A shaka for 2017

KALAPAKI — Jeff Haigh put his own twist on a Hawaiian “Happy New Year” Saturday in a sand sculpture at Kalapaki Beach.

He added a “shaka” to the traditional “Hau‘oli Makahiki Hou.”

“I wanted to come up with a term … that I wouldn’t have to explain to everyone,” said the Auburn, California, resident who has created a number of sand sculptures at Kalapaki over the years. “I thought I would come up with ‘shaka’ because everyone knows that, and I don’t have to explain it.”

Norm Owen of Berkeley, California, said Haigh doesn’t really have a plan for these sculptures — he just does them.

“He might have an idea in his head before he starts,” Owen said. “But then, he just goes ahead and does it.”

Haigh said his wife Cindy did most of the work, moving around approximately four tons of sand by hand.

“She’s the one who did the work,” Haigh said. “She moved around the sand about three days ago because she likes doing this for the workout. But then, some kids found the pile and did a happy dance. I guess you can’t do this too much in advance.”

The sculpture celebrating the new year is the third created by Haigh this year, each one capturing the attention of people enjoying the sunny weather at Kalapaki Beach.

“The first was a ‘Naughty and Nice’ piece similar to the Ten Commandments,” Haigh said. “Then there was the Christmas piece which was here when Santa arrived on the outrigger canoe. And this one for New Year’s.”

Owen said Haigh travels to create sand sculptures since Auburn, a town at the base of the Sierra Nevada, isn’t exactly known for its beaches.

“He can do that,” Owen said. “He’s retired. He and Cindy both travel all over just to do sand sculptures on the different beaches. On Friday, they had a sand castle contest to see who could come up with the best piece in 20 minutes. We have some that are still standing.”

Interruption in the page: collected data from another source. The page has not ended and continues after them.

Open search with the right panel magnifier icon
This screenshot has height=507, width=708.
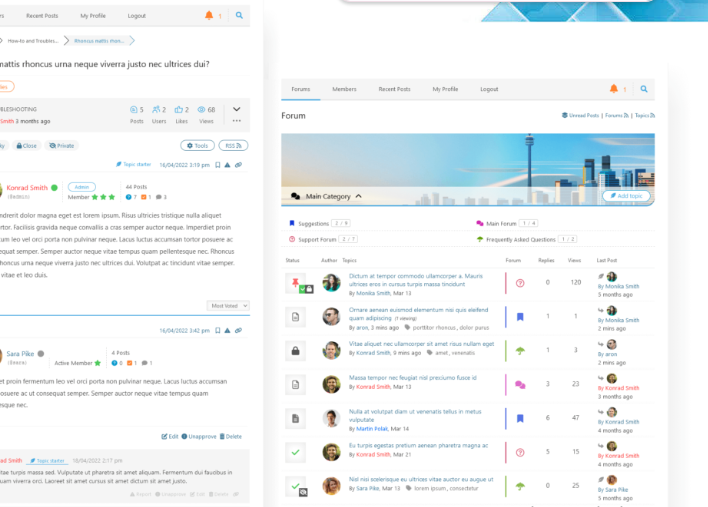pyautogui.click(x=644, y=89)
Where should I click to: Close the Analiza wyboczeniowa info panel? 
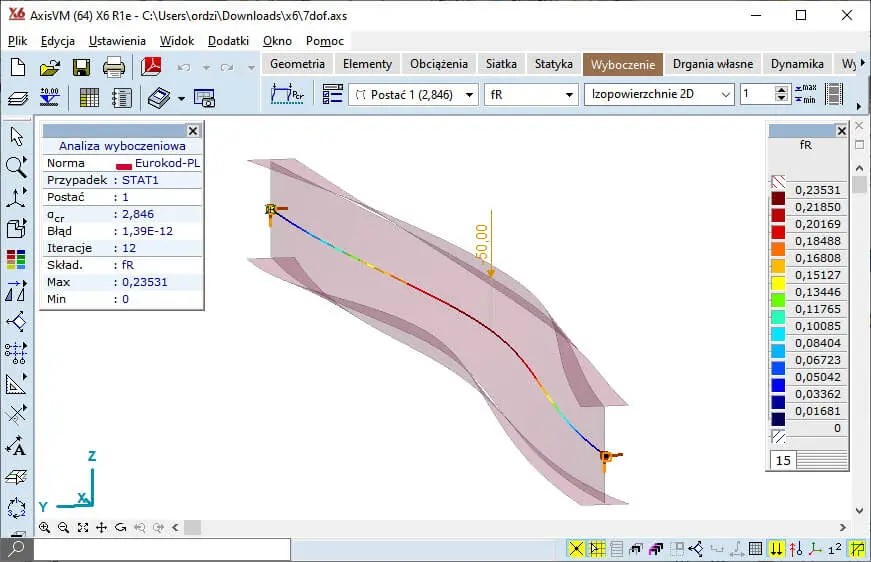193,130
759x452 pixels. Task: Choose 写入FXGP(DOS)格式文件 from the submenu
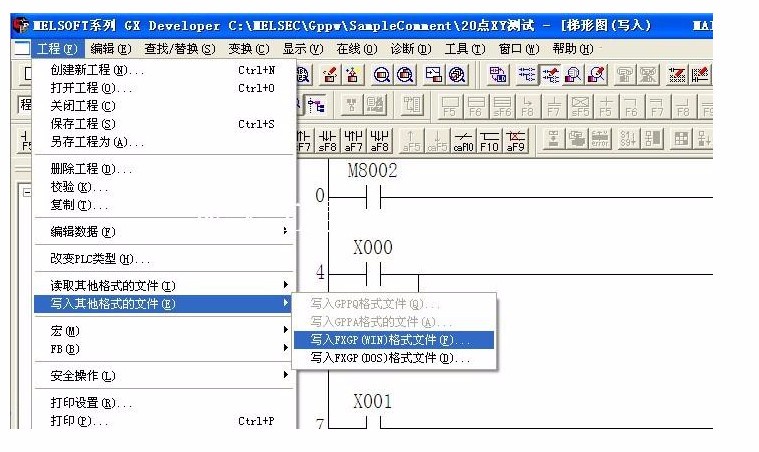388,358
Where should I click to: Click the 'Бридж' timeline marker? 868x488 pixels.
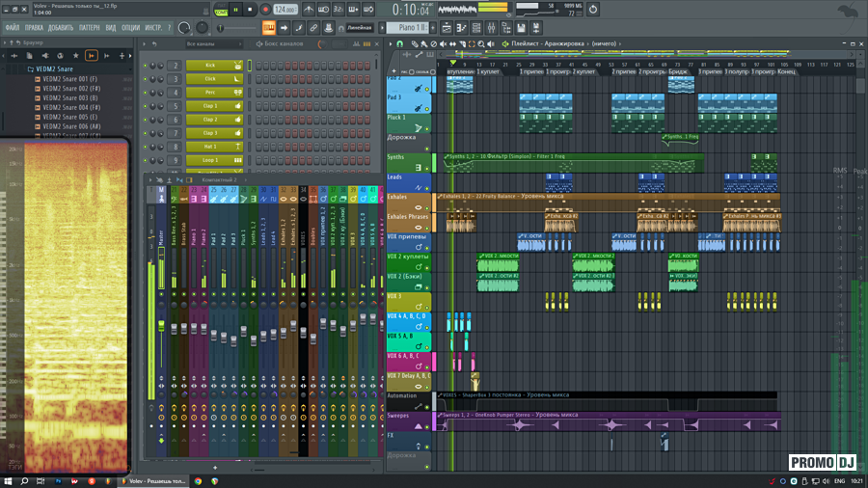click(x=678, y=72)
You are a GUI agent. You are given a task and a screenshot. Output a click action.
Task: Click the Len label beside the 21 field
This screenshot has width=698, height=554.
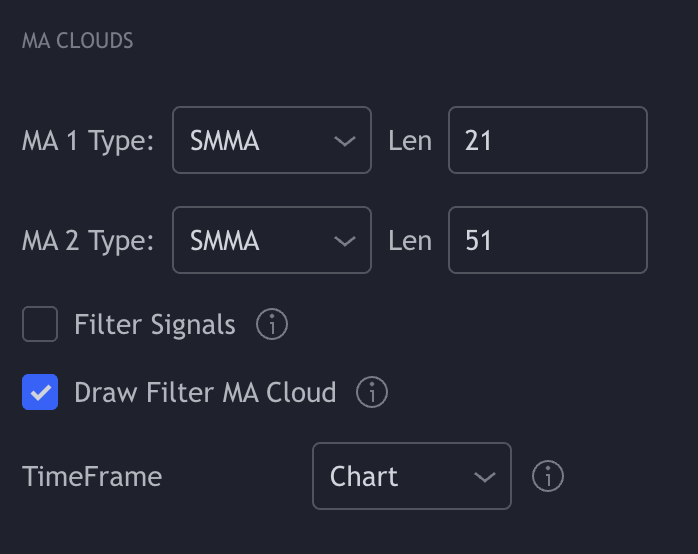(410, 141)
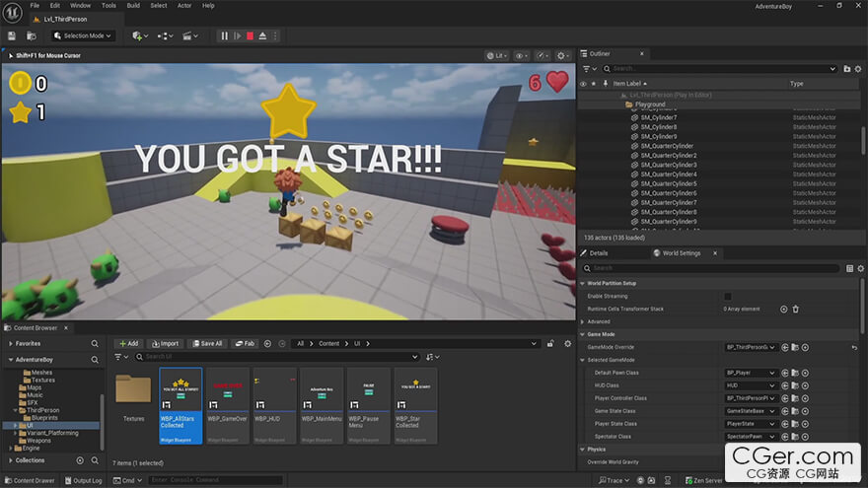The image size is (868, 488).
Task: Reset GameMode Override to default arrow
Action: (x=854, y=347)

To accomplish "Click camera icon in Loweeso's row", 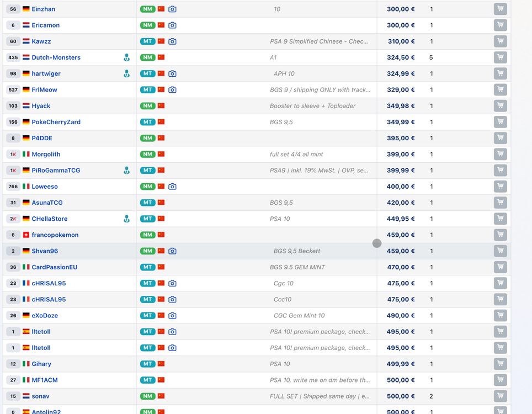I will 172,187.
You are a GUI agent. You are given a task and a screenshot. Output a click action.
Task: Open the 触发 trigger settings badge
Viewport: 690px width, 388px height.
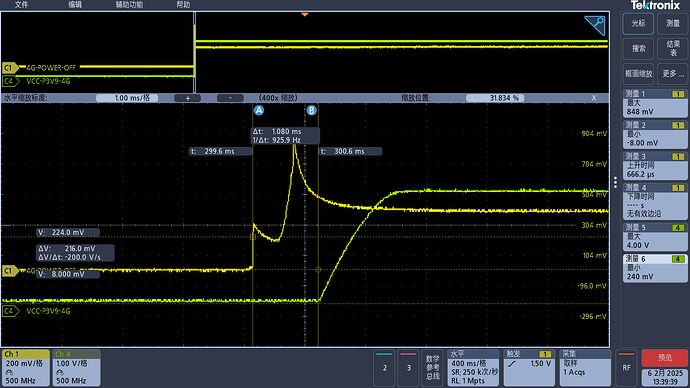[x=529, y=368]
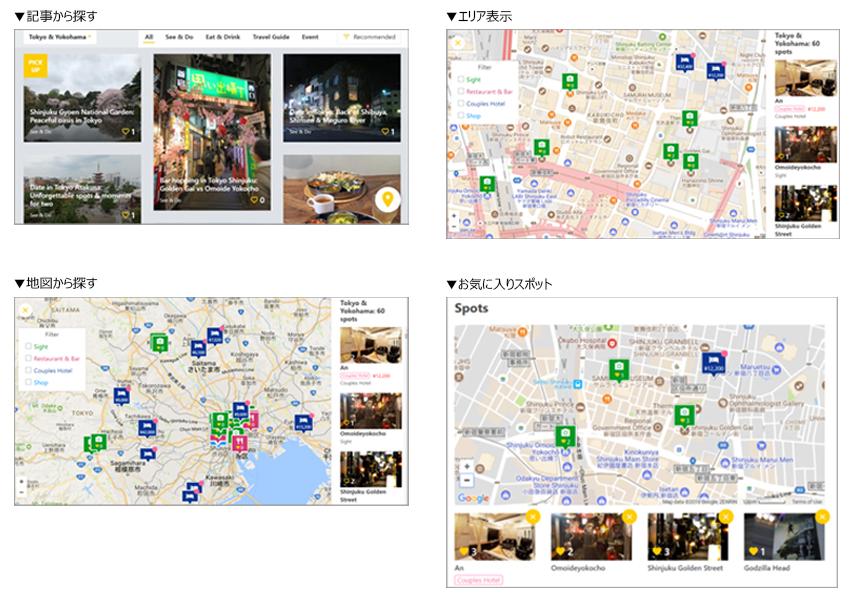Check the Sight filter in area map
This screenshot has width=855, height=600.
coord(462,78)
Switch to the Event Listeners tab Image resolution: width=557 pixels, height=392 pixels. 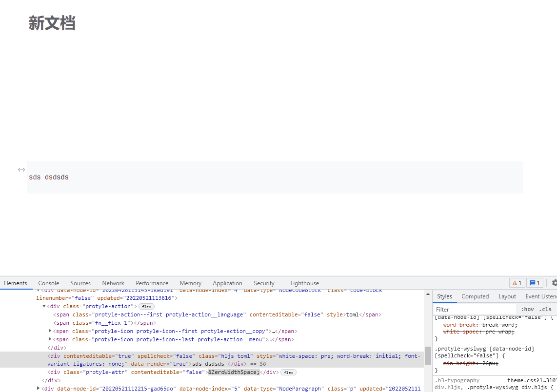(x=541, y=296)
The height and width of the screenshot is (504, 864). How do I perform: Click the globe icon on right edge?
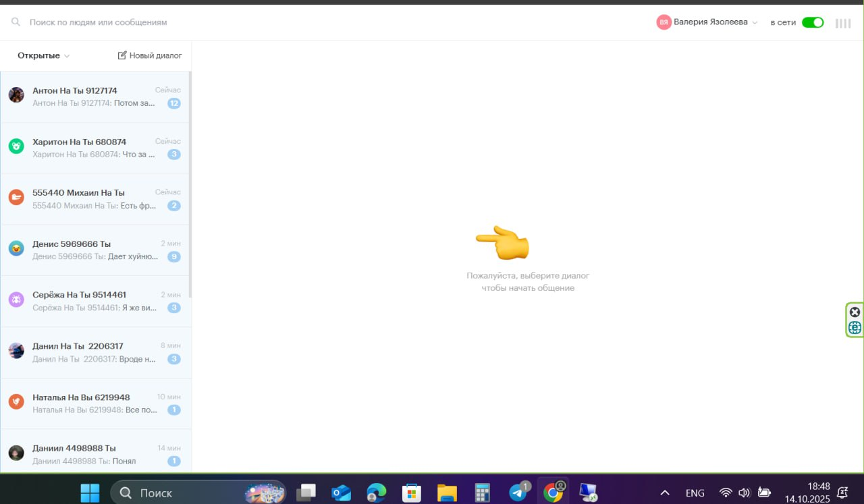coord(855,328)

Owen said they asked Haigh to participate in the annual Hanalei contest, held each summer.

“He told us it was too hot for him,” Owen said. “But he knows that the next Chinese New Year is the Rooster and he’s really excited about that because he has some ideas on what he wants to do. Unfortunately, he leaves on Jan. 20 and the Chinese Lunar New Year is Jan. 28. He might just do something before he leaves.”